L’ajustement budgétaire secoue la stratégie minière du Gabon

Le manganèse, pilier économique aux côtés du bois et du pétrole, constitue la troisième source de devises du Gabon. Libreville s’affirme comme le deuxième producteur mondial de ce minerai, principalement extrait dans le Haut-Ogooué par la Compagnie minière de l’Ogooué (Comilog), filiale du groupe français Eramet, et par Nouvelle Gabon Mining. Pourtant, depuis la prise de pouvoir par les militaires du Comité pour la transition et la restauration des institutions (CTRI) en 2023, les autorités avaient clairement affiché leur intention d’accroître les recettes fiscales issues des concessions minières. Cette révision drastique des comptes publics semble ainsi contredire les objectifs initiaux.

Plusieurs éléments peuvent éclairer ce décrochage. Le cours du manganèse a connu une correction sévère sur les marchés internationaux à partir du second semestre 2024, après un pic en début d’année, notamment suite à l’incendie d’une mine australienne. Cette baisse des prix a mécaniquement pesé sur les performances d’exploitation des entreprises présentes au Gabon, réduisant par conséquent leur assiette imposable. Néanmoins, l’écart flagrant entre les prévisions initiales et l’exécution effective soulève des questions sur la pertinence du calibrage budgétaire initial.

Transparence fiscale à l’épreuve des ressources extractives

La question est d’autant plus délicate que le Gabon a récemment réaffirmé son engagement dans le processus de l’Initiative pour la transparence des industries extractives (ITIE) après plusieurs années d’absence. Les 51,8 milliards de FCFA auxquels l’État renonce équivalent, à titre de comparaison, à plusieurs mois de salaires de la fonction publique dans certains ministères. Cette perte survient alors que Libreville est engagée dans des négociations avec le Fonds monétaire international (FMI) pour un nouveau cadre de soutien budgétaire, dans un contexte de tension sur la liquidité et de recours croissant aux marchés régionaux de la Beac pour équilibrer ses finances.

Les observateurs locaux pointent une apparente contradiction entre un discours de fermeté affiché envers les multinationales extractives et la réalité comptable de la loi rectificative. Dès l’automne 2023, les autorités de transition avaient annoncé une révision approfondie de l’ensemble des conventions minières et pétrolières, avec l’ambition de renégocier les régimes fiscaux jugés défavorables à l’État. Deux ans plus tard, le rendement réel de l’impôt sur les sociétés du secteur minier atteint à peine 3 % de la cible initialement fixée, sans qu’aucune explication officielle ne vienne clarifier les hypothèses macroéconomiques ou contractuelles ayant conduit à cette révision.

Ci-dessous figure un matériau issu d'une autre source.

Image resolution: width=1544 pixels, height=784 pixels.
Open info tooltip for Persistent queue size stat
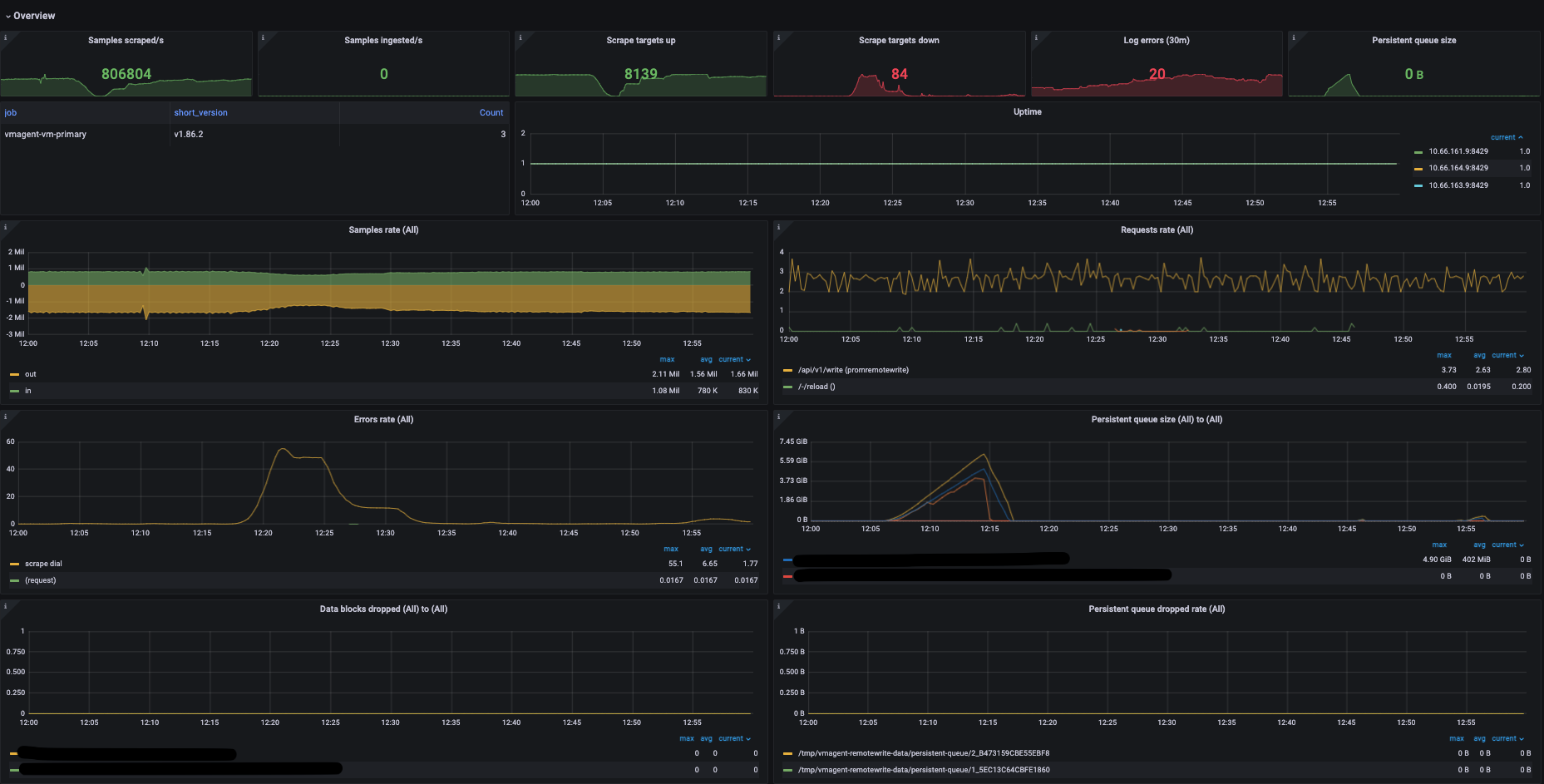[1293, 37]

Un signal ambivalent pour les partenaires et investisseurs

Cette situation intervient à quelques semaines d’échéances stratégiques cruciales. Le pays doit bientôt publier son cadrage budgétaire pluriannuel et arbitrer entre la poursuite des grands projets d’infrastructures et la maîtrise du déficit. Une rentrée fiscale amputée de 51,8 milliards de FCFA contraint mécaniquement le gouvernement à revoir ses priorités, soit par une compression des dépenses, soit par un recours accru à l’endettement intérieur. Les bailleurs de fonds multilatéraux suivront avec attention la manière dont l’exécutif justifiera cet écart devant le Parlement de transition.

Pour les opérateurs miniers, cet épisode envoie un message équivoque. D’un côté, la diminution effective de la charge fiscale offre une bouffée d’oxygène dans un cycle de cours bas. De l’autre, elle alimente un risque politique en nourrissant le débat national sur la juste rétribution des ressources naturelles. Concrètement, la prochaine loi de finances 2026, attendue à l’automne, devra clarifier si cet ajustement est le fruit d’un événement conjoncturel ou s’il marque une reconfiguration durable du rendement fiscal des mines gabonaises.